The prototype was first displayed publically on Army
Air Day, September 10, 1933 at Army air day, which was five days after the
second prototype had taken flight. The B.534 had better performance than
either the He-51 pr Ar-68 fighters that were equipping the Luftwaffe at the
time, and was considered one of the best fighters of the early 1930s.
The Ministry of National
Defense ordered the B.534 into production on July 17, 1934, with an order
for 147 aircraft, which were delivered to the Air Force by the fall of 1935,
known as the Serie I.
A second order for 46 Serie II
aircraft was placed in 1936, with the aircraft reaching their units in March
and April, 1937.
The third order was for 134 Serie III aircraft;
however, due to the growing German threat, this was increased by 50, which
were the first Serie IV which were distinguished by an enclosed cockpit.
68 more Serie IV were ordered in August 1938, the
first of which were just arriving at their units as the Munich Crisis that
led to the Sudetenland Partition broke out.
A total of 445 Avia B.534s of all sub-types were
Following the German invasion
of what was left of Czechoslovakia at the end of March, 1939, the country
was divided into the Protectorate of Bohemia-Moravia, and the Slovak
The Slovak Republic allied with Germany, and the 79 B.534s
and 11 Bk.534s (a version with an engine-mounted 20mm cannon) became the
main fighter equipment of the Slovenské Vzdusné Zbrane
- the Slovak Air Arm.
These came from the former 3rd air Regiment of the
Czechoslovak Air Force.
These aircraft saw combat against the Hungarians in
the Carpathians in the summer of 1939 and were flown in support of the
Luftwaffe during the invasion of Poland that September.
They were also used on the Eastern Front after the
invasion of the USSR on June 22, 1941.
They were returned to Slovakia in late 1942, where
they were used for training and anti-Partisan activities.
During the Slovakian National Rising in august 1944,
four B.534s joined the insurgents, and Sgt.

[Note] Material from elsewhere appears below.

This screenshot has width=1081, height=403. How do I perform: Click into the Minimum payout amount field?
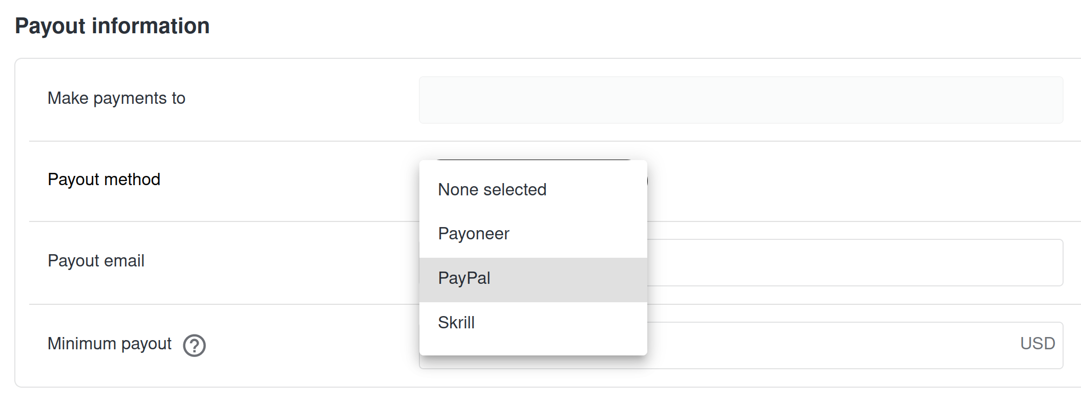(830, 345)
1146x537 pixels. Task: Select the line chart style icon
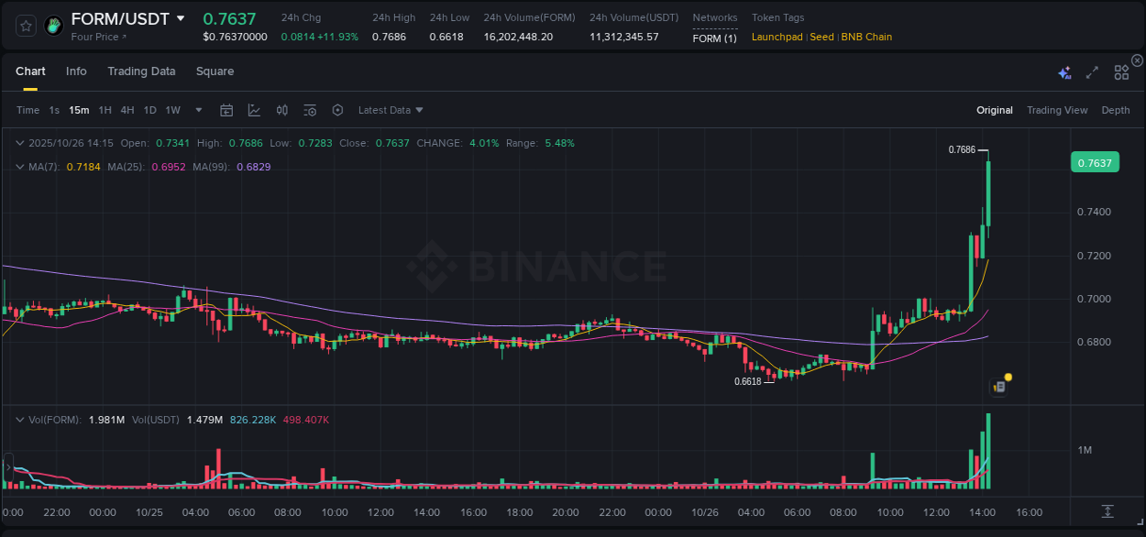[252, 109]
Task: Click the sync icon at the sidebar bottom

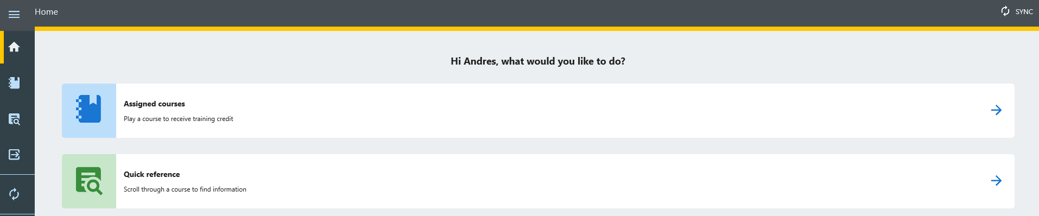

Frantisek scored the final
biplane victory when he shot down a Hungarian air Force Ju-52 enroute across
Slovakia to Poland.
Other B.534s were sold by the
Germans to Bulgaria when that nation joined the Axis in 1939.
These aircraft saw action in August 1943 against the
B-24s of Operation Tidal Wave, the mission against Ploesti.

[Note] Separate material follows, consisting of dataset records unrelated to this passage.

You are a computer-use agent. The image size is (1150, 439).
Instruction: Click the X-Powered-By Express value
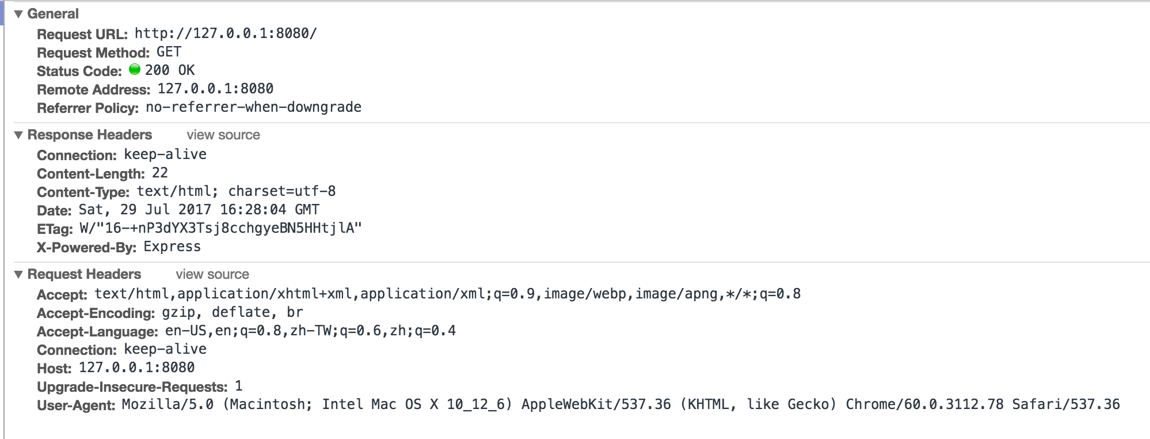click(172, 247)
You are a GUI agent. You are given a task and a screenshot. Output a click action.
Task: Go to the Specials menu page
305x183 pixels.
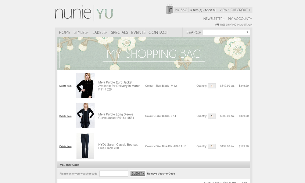[x=119, y=32]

A few shot-up B-24s were shot down over Bulgaria.
The majority of B.534s were
used as advanced trainers by the Luftwaffe, where they were highly prized
for their very good performance.
When I opened the box to see
what was there, I was truly amazed at the quality of this kit.
The kit contains 163 resin parts, 101 photoetched
parts, three rubber parts, mask for both canopy and markings if you choose
to paint them rather than use decals, and decals for four different
aircraft, including the airplane flown by Sgt. Frantisek during the Slovak
National Rising in 1944, when he scored the last aerial victory by a
The quality of the surface
detail is astounding.
The kit really is “museum quality.” I have never
seen a kit - in injection plastic or resin - that has the quality of this
The parts are more than enough to build the entire fuselage
structure, with a fully detail cockpit.
HPH has announced an upcoming model of the Hispano
Suiza 12Y engine that will likely be a full model in itself and almost too
much to put inside this model.
The MSRP of $285.00 is
sufficient to induce heart palpitations among the overwhelming majority of
modelers, but if you are someone who wants to build a truly “museum quality”
model out of the box, who enjoys a challenge, the kit is worth every penny.
I think I should say at the
outset that this kit was almost more than I could accomplish, and what I did
accomplish here - after “shooting the project in the foot” by a bad
strategic choice at the outset - was only done by some extreme
not a kit for someone who is building on a
schedule for weekly reviews.
It’s a kit for a “Labor of love” where the modeler
commits to doing nothing else for the entire period of the project.
I began with the fuselage, and
here was where the major mistake was made at the outset.
The model provides a complete airframe interior,
which involves a lot of work that ultimately won’t be seen.
Following my philosophy of “if you can’t see it, I
didn’t do it,” I decided to do the cockpit detail only where it would be
visible when completed.
Thus, I did not make the entire airframe, which was
the major mistake.
Even with cutting things down,
the cockpit was a long project in itself to suss out what went where, figure
out what the part was on the mold blocks, etc.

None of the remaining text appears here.